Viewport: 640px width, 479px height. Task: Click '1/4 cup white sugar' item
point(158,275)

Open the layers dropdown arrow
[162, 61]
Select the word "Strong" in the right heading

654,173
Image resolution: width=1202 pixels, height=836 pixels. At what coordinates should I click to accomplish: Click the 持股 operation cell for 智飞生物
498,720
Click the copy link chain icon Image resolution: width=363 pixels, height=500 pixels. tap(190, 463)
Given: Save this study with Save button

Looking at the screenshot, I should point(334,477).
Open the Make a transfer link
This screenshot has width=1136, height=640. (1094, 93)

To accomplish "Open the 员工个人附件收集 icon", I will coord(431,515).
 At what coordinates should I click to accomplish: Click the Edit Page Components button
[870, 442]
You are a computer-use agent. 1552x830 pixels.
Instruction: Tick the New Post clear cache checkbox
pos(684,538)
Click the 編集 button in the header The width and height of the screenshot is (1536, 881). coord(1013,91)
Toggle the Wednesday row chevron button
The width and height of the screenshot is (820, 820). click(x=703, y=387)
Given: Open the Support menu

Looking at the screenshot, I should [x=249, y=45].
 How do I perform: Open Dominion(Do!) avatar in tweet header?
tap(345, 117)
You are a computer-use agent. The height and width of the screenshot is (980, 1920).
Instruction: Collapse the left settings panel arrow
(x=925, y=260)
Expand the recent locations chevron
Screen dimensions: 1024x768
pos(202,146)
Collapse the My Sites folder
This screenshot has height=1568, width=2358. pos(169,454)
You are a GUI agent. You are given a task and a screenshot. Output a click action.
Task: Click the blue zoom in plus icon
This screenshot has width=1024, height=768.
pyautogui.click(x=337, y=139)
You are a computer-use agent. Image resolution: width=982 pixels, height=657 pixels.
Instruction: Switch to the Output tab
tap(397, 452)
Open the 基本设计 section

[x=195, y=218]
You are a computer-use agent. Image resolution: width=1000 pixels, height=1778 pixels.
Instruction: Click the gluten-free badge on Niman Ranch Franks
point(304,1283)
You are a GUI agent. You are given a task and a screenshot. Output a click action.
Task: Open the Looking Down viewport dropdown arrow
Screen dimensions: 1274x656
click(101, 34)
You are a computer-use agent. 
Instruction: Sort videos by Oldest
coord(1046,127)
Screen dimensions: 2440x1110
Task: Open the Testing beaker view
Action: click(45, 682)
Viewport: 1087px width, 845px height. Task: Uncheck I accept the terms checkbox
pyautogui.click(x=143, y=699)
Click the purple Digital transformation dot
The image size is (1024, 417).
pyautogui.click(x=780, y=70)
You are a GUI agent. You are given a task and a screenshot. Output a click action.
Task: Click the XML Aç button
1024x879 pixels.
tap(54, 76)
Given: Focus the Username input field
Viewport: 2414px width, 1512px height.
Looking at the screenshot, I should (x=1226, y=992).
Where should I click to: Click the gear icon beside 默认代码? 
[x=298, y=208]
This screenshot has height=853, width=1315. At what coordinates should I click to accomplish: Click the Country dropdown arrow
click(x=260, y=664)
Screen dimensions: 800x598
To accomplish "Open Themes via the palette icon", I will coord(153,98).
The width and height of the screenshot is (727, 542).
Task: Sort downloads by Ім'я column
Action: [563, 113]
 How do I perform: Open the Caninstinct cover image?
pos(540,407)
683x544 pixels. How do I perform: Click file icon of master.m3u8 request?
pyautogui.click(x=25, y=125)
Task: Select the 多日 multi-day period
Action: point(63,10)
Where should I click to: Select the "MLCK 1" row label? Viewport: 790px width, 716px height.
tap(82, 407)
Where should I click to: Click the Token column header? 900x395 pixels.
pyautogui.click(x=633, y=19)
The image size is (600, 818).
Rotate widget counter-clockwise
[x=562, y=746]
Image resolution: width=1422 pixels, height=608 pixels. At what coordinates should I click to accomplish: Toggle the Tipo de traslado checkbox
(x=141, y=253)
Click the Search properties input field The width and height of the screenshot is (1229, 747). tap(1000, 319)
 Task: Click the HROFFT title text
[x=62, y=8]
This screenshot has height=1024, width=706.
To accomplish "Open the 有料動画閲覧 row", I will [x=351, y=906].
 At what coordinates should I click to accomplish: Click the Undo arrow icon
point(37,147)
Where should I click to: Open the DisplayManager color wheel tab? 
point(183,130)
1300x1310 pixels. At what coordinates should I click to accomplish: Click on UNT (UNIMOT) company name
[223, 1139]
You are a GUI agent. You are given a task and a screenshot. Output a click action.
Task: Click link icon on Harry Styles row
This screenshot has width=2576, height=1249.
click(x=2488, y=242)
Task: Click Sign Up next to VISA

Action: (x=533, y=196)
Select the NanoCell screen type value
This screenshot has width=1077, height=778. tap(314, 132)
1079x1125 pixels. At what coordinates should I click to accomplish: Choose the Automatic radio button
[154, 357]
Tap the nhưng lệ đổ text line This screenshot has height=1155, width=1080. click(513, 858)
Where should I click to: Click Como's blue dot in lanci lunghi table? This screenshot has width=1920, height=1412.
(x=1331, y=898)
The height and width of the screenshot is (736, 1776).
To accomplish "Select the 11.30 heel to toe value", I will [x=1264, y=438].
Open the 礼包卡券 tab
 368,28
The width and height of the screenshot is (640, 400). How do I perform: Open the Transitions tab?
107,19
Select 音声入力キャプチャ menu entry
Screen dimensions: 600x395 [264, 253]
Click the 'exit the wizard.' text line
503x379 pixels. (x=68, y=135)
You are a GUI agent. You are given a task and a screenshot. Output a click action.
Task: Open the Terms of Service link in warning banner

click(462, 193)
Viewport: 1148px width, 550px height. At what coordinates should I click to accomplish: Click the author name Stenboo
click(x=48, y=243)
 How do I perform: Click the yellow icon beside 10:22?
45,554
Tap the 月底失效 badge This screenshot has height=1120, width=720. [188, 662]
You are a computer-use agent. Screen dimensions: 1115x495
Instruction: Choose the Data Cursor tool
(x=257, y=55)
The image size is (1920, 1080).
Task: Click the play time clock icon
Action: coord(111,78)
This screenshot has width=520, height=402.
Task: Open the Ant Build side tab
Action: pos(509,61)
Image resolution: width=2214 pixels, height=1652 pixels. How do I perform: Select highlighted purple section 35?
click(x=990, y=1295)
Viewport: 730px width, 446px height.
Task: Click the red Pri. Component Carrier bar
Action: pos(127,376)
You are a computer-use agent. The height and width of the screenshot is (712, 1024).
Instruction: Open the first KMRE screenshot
::::
**The request:** Please recast all the entries above as a numbered list, one line per item, and drop the blank lines.

**Result of this exercise:**
1. Viewport: 640px width, 479px height. Task: Click '1/4 cup white sugar' item
2. point(158,275)
3. Open the layers dropdown arrow
4. [162, 61]
5. Select the word "Strong" in the right heading
6. 654,173
7. Image resolution: width=1202 pixels, height=836 pixels. At what coordinates should I click to accomplish: Click the 持股 operation cell for 智飞生物
8. 498,720
9. Click the copy link chain icon Image resolution: width=363 pixels, height=500 pixels. tap(190, 463)
10. Given: Save this study with Save button
11. Looking at the screenshot, I should point(334,477).
12. Open the Make a transfer link
13. This screenshot has width=1136, height=640. (1094, 93)
14. To accomplish "Open the 员工个人附件收集 icon", I will coord(431,515).
15.  At what coordinates should I click to accomplish: Click the Edit Page Components button
16. [870, 442]
17. You are a computer-use agent. 1552x830 pixels.
18. Instruction: Tick the New Post clear cache checkbox
19. pos(684,538)
20. Click the 編集 button in the header The width and height of the screenshot is (1536, 881). coord(1013,91)
21. Toggle the Wednesday row chevron button
22. The width and height of the screenshot is (820, 820). click(x=703, y=387)
23. Given: Open the Support menu
24. Looking at the screenshot, I should [x=249, y=45].
25.  How do I perform: Open Dominion(Do!) avatar in tweet header?
26. tap(345, 117)
27. You are a computer-use agent. The height and width of the screenshot is (980, 1920).
28. Instruction: Collapse the left settings panel arrow
29. (x=925, y=260)
30. Expand the recent locations chevron
31. Screen dimensions: 1024x768
32. pos(202,146)
33. Collapse the My Sites folder
34. This screenshot has height=1568, width=2358. pos(169,454)
35. You are a GUI agent. You are given a task and a screenshot. Output a click action.
36. Task: Click the blue zoom in plus icon
37. This screenshot has width=1024, height=768.
38. pyautogui.click(x=337, y=139)
39. You are a computer-use agent. Image resolution: width=982 pixels, height=657 pixels.
40. Instruction: Switch to the Output tab
41. tap(397, 452)
42. Open the 基本设计 section
43. [x=195, y=218]
44. You are a computer-use agent. Image resolution: width=1000 pixels, height=1778 pixels.
45. Instruction: Click the gluten-free badge on Niman Ranch Franks
46. point(304,1283)
47. You are a GUI agent. You are given a task and a screenshot. Output a click action.
48. Task: Open the Looking Down viewport dropdown arrow
49. Screen dimensions: 1274x656
50. click(101, 34)
51. You are a computer-use agent. 
52. Instruction: Sort videos by Oldest
53. coord(1046,127)
54. Screen dimensions: 2440x1110
55. Task: Open the Testing beaker view
56. Action: click(45, 682)
57. Viewport: 1087px width, 845px height. Task: Uncheck I accept the terms checkbox
58. pyautogui.click(x=143, y=699)
59. Click the purple Digital transformation dot
60. The image size is (1024, 417).
61. pyautogui.click(x=780, y=70)
62. You are a GUI agent. You are given a task and a screenshot. Output a click action.
63. Task: Click the XML Aç button
64. 1024x879 pixels.
65. tap(54, 76)
66. Given: Focus the Username input field
67. Viewport: 2414px width, 1512px height.
68. Looking at the screenshot, I should (x=1226, y=992).
69. Where should I click to: Click the gear icon beside 默认代码? 
70. [x=298, y=208]
71. This screenshot has height=853, width=1315. At what coordinates should I click to accomplish: Click the Country dropdown arrow
72. click(x=260, y=664)
73. Screen dimensions: 800x598
74. To accomplish "Open Themes via the palette icon", I will coord(153,98).
75. The width and height of the screenshot is (727, 542).
76. Task: Sort downloads by Ім'я column
77. Action: [563, 113]
78.  How do I perform: Open the Caninstinct cover image?
79. pos(540,407)
80. 683x544 pixels. How do I perform: Click file icon of master.m3u8 request?
81. pyautogui.click(x=25, y=125)
82. Task: Select the 多日 multi-day period
83. Action: point(63,10)
84. Where should I click to: Select the "MLCK 1" row label? Viewport: 790px width, 716px height.
85. tap(82, 407)
86. Where should I click to: Click the Token column header? 900x395 pixels.
87. pyautogui.click(x=633, y=19)
88. The image size is (600, 818).
89. Rotate widget counter-clockwise
90. [x=562, y=746]
91. Image resolution: width=1422 pixels, height=608 pixels. At what coordinates should I click to accomplish: Toggle the Tipo de traslado checkbox
92. (x=141, y=253)
93. Click the Search properties input field The width and height of the screenshot is (1229, 747). tap(1000, 319)
94.  Task: Click the HROFFT title text
95. [x=62, y=8]
96. This screenshot has height=1024, width=706.
97. To accomplish "Open the 有料動画閲覧 row", I will [x=351, y=906].
98.  At what coordinates should I click to accomplish: Click the Undo arrow icon
99. point(37,147)
100. Where should I click to: Open the DisplayManager color wheel tab? 
101. point(183,130)
102. 1300x1310 pixels. At what coordinates should I click to accomplish: Click on UNT (UNIMOT) company name
103. [223, 1139]
104. You are a GUI agent. You are given a task and a screenshot. Output a click action.
105. Task: Click link icon on Harry Styles row
106. This screenshot has width=2576, height=1249.
107. click(x=2488, y=242)
108. Task: Click Sign Up next to VISA
109. Action: (x=533, y=196)
110. Select the NanoCell screen type value
111. This screenshot has width=1077, height=778. tap(314, 132)
112. 1079x1125 pixels. At what coordinates should I click to accomplish: Choose the Automatic radio button
113. [154, 357]
114. Tap the nhưng lệ đổ text line This screenshot has height=1155, width=1080. click(513, 858)
115. Where should I click to: Click Como's blue dot in lanci lunghi table? This screenshot has width=1920, height=1412.
116. (x=1331, y=898)
117. The height and width of the screenshot is (736, 1776).
118. To accomplish "Select the 11.30 heel to toe value", I will [x=1264, y=438].
119. Open the 礼包卡券 tab
120.  368,28
121. The width and height of the screenshot is (640, 400). How do I perform: Open the Transitions tab?
122. 107,19
123. Select 音声入力キャプチャ menu entry
124. Screen dimensions: 600x395 [264, 253]
125. Click the 'exit the wizard.' text line
126. 503x379 pixels. (x=68, y=135)
127. You are a GUI agent. You are given a task and a screenshot. Output a click action.
128. Task: Open the Terms of Service link in warning banner
129. click(462, 193)
130. Viewport: 1148px width, 550px height. At what coordinates should I click to accomplish: Click the author name Stenboo
131. click(x=48, y=243)
132.  How do I perform: Click the yellow icon beside 10:22?
133. 45,554
134. Tap the 月底失效 badge This screenshot has height=1120, width=720. [188, 662]
135. You are a computer-use agent. Screen dimensions: 1115x495
136. Instruction: Choose the Data Cursor tool
137. (x=257, y=55)
138. The image size is (1920, 1080).
139. Task: Click the play time clock icon
140. Action: coord(111,78)
141. This screenshot has width=520, height=402.
142. Task: Open the Ant Build side tab
143. Action: pos(509,61)
144. Image resolution: width=2214 pixels, height=1652 pixels. How do I perform: Select highlighted purple section 35?
145. click(x=990, y=1295)
146. Viewport: 730px width, 446px height.
147. Task: Click the red Pri. Component Carrier bar
148. Action: pos(127,376)
149. You are a computer-use agent. The height and width of the screenshot is (712, 1024).
150. Instruction: Open the first KMRE screenshot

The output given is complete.